◆ Texte de lecture
/---

General

Israël peut-il transférer sa population palestinienne ?

Août 8, 2017

Des hommes politiques palestiniens et des groupements de défense des droits ont condamné une proposition du Premier ministre Benjamin Netanyahou en vue de transférer nombre de villages à population arabe sous le contrôle de l’Autorité palestinienne et d’en priver les résidents de leur citoyenneté.

Ce plan, mentionné pour la première fois la semaine dernière dans les infos de Channel Two (Israël), est censé avoir été transmis à de hauts responsables américains. Il permettrait également à Israël d’annexer des colonies en Cisjordanie exclusivement réservées aux juifs, et ce dans le cadre d’un accord final avec la direction palestinienne.

« Cette affaire n’a pas été proposée séparément, mais comme faisant partie d’une proposition d’arrangement général avec les Palestiniens », a déclaré un responsable sur Channel Two », a-t-on pu lire dans le quotidien israélien Haaretz. 

Yousef Jabareen, un député à la Knesset israélienne, a qualifié de « crimes de guerre » aussi bien le transfert forcé de population que l’annexion de colonies, d’ailleurs considérées comme illégales par le droit international.

« Les citoyens arabes d’Israël n’ont pas reçu la citoyenneté à titre gracieux, mais du fait qu’ils vivent dans leur patrie historique », a-t-il déclaré dans Al Jazeera. 

« Ceci est en flagrant contraste avec les colons de Cisjordanie, qui occupent illégalement des terres qu’ils ont volées de force à leurs propriétaires palestiniens. »

On estime que 1,7 million de Palestiniens vivent dans les villes et villages d’Israël et ont la citoyenneté israélienne. Ils sont soumis à des douzaines de lois qui limitent leur expression politique et leur accès aux ressources de l’État, rapporte Adalah, le Centre juridique pour les droits des minorités arabes, dont le siège se trouve à Haïfa.

Dans une déclaration adressée par courriel à Al Jazeera, Adalah dénonce la proposition de Netanyahou.

« Parler de tels plans ou négociations – particulièrement sans le consentement des citoyens mêmes qui seraient directement concernés – est raciste puisque cela implique que leur citoyenneté est inférieure, temporaire, précaire et exposée aux caprices des négociations politiques », explique la déclaration.

Netanyahou n’est pas le premier dirigeant israélien à prôner le transfert des citoyens palestiniens d’Israël vers la Cisjordanie.

Ofer Zalzberg, un éminent commentateur sur Israël et la Palestine au sein de l’International Crisis Group, a affirmé que le rapport devrait « être pris avec un grain de sel ». Il faisait également remarquer que Netanyahou était confronté à toute une vague de pressions émanant de la droite israélienne, depuis qu’une récente recrudescence de l’agitation s’est emparée de Jérusalem-Est occupée et du reste de la Cisjordanie.

\---

◆ Consignes
1 > Dans l'article sur le projet de Netanyahou, recopiez le passage allant de « On estime que » jusqu'à « explique la déclaration. » en changeant « précaire » en « fragile ».
2 > Répondez à ces questions sur l'article consacré au projet de Netanyahou.
(a) Dans quelles infos le plan a-t-il été mentionné pour la première fois ?
(b) Combien de Palestiniens ayant la citoyenneté israélienne vit-on en Israël, selon l'estimation donnée ?
(c) Dans quelle ville se trouve le siège d'Adalah ?
Les entrées qui suivent le texte proviennent d'une autre source.

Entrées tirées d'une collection
/---

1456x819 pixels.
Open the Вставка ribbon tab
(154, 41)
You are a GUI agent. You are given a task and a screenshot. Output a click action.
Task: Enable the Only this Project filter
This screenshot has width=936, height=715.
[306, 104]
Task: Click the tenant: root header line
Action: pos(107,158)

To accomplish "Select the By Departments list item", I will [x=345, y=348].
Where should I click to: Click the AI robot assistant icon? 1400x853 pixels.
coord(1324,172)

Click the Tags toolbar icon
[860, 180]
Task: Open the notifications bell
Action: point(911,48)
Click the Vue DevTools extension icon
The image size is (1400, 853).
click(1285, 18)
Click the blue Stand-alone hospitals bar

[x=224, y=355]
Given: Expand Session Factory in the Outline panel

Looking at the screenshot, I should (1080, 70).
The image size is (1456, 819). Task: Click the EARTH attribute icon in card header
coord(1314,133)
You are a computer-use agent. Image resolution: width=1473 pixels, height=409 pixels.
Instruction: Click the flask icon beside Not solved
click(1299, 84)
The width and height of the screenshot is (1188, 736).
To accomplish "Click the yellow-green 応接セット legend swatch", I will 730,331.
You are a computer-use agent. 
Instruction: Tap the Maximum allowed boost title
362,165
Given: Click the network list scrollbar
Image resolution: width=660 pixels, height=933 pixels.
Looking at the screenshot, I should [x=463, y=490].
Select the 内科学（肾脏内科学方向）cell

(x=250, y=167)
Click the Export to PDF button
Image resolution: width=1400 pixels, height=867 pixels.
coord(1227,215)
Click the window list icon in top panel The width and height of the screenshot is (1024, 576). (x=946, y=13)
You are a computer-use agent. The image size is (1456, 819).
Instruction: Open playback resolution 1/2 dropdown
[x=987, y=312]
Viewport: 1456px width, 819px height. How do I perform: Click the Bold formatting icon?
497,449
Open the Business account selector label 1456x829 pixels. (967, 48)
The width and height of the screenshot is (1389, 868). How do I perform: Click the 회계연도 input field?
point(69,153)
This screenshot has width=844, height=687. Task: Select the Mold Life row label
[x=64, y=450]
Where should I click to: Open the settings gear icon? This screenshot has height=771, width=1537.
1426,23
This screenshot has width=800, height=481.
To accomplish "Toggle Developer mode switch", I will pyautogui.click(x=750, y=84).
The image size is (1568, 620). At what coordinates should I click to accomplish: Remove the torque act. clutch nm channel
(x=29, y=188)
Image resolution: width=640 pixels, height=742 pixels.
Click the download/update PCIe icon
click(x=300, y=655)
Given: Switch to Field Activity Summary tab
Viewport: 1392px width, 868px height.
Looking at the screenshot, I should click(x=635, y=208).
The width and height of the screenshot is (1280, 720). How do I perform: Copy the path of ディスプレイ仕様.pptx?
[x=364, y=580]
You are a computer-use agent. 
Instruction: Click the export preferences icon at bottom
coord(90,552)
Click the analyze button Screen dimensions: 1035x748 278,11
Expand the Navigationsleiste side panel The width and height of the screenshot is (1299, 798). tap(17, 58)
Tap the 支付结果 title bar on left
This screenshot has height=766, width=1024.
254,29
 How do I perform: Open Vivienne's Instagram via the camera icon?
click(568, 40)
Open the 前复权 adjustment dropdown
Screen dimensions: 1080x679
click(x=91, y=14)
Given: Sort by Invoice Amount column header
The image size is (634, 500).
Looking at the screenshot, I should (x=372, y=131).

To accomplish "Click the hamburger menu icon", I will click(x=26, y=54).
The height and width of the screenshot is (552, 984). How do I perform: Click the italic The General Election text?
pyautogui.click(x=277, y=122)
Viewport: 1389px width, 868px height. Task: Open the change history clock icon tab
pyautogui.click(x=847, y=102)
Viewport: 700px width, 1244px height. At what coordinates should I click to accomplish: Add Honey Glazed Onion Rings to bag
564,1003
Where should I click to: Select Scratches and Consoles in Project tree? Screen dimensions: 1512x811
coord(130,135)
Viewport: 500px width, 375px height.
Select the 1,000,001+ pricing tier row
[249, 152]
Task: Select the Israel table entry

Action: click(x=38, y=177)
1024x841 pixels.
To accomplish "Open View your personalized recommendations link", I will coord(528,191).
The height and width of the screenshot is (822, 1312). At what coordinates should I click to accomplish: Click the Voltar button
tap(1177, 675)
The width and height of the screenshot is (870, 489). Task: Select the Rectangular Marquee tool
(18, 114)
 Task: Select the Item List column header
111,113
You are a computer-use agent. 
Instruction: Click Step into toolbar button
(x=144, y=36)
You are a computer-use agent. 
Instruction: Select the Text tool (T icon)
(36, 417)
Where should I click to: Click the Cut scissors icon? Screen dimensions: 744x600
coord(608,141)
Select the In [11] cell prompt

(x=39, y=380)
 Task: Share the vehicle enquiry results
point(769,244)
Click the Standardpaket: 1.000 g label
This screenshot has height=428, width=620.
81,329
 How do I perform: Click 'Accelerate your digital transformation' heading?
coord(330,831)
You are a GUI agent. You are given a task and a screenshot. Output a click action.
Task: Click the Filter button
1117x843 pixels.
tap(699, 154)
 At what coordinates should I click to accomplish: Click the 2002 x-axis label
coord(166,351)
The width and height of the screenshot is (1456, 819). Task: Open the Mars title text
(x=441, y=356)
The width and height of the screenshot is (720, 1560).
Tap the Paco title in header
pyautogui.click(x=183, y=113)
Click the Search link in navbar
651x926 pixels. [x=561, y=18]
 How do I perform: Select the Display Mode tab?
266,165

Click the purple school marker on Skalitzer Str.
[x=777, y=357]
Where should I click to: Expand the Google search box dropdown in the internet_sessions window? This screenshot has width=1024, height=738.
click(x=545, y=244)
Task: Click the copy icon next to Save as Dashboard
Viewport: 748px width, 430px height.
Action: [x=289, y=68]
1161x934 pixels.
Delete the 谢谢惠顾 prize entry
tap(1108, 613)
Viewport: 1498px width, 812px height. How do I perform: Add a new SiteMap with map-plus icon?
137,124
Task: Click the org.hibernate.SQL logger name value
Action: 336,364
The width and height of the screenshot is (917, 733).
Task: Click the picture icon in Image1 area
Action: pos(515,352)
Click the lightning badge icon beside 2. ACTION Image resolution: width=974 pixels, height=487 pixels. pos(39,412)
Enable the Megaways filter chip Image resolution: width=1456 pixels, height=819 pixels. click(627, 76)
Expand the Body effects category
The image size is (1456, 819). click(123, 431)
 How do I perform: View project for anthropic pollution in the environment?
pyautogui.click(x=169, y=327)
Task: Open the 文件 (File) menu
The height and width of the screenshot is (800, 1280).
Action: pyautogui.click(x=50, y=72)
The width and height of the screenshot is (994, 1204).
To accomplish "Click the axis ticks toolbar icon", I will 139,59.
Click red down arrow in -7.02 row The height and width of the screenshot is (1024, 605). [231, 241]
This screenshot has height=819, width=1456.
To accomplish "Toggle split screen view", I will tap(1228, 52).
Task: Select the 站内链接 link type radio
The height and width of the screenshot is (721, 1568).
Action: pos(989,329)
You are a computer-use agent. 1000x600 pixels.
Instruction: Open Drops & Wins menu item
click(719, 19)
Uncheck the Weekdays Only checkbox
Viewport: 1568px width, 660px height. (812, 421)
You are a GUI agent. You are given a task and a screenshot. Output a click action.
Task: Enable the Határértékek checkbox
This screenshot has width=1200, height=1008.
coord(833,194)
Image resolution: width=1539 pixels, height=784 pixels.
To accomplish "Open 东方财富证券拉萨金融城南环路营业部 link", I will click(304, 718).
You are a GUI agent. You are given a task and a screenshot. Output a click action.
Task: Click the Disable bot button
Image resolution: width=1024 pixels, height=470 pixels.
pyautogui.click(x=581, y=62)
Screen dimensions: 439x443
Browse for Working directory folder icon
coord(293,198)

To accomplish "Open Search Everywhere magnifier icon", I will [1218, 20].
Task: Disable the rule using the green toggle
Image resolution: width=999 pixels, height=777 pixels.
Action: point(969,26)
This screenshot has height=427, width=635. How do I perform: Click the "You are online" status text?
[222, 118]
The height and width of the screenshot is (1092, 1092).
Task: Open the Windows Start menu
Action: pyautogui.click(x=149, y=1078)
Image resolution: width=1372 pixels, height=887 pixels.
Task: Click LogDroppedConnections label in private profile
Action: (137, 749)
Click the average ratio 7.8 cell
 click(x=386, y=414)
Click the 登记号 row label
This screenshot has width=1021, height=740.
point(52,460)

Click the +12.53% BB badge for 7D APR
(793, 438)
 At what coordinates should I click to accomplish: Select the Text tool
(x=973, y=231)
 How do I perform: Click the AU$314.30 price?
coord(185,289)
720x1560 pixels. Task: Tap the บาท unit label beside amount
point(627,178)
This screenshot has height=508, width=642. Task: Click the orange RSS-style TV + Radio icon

\---

◆ Réponses attendues
1 >
On estime que 1,7 million de Palestiniens vivent dans les villes et villages d’Israël et ont la citoyenneté israélienne. Ils sont soumis à des douzaines de lois qui limitent leur expression politique et leur accès aux ressources de l’État, rapporte Adalah, le Centre juridique pour les droits des minorités arabes, dont le siège se trouve à Haïfa.

Dans une déclaration adressée par courriel à Al Jazeera, Adalah dénonce la proposition de Netanyahou.

« Parler de tels plans ou négociations – particulièrement sans le consentement des citoyens mêmes qui seraient directement concernés – est raciste puisque cela implique que leur citoyenneté est inférieure, temporaire, fragile et exposée aux caprices des négociations politiques », explique la déclaration.

2 >
(a) Le plan a été mentionné pour la première fois dans les infos de Channel Two.
(b) On estime qu'ils sont 1,7 million.
(c) Le siège d'Adalah se trouve à Haïfa.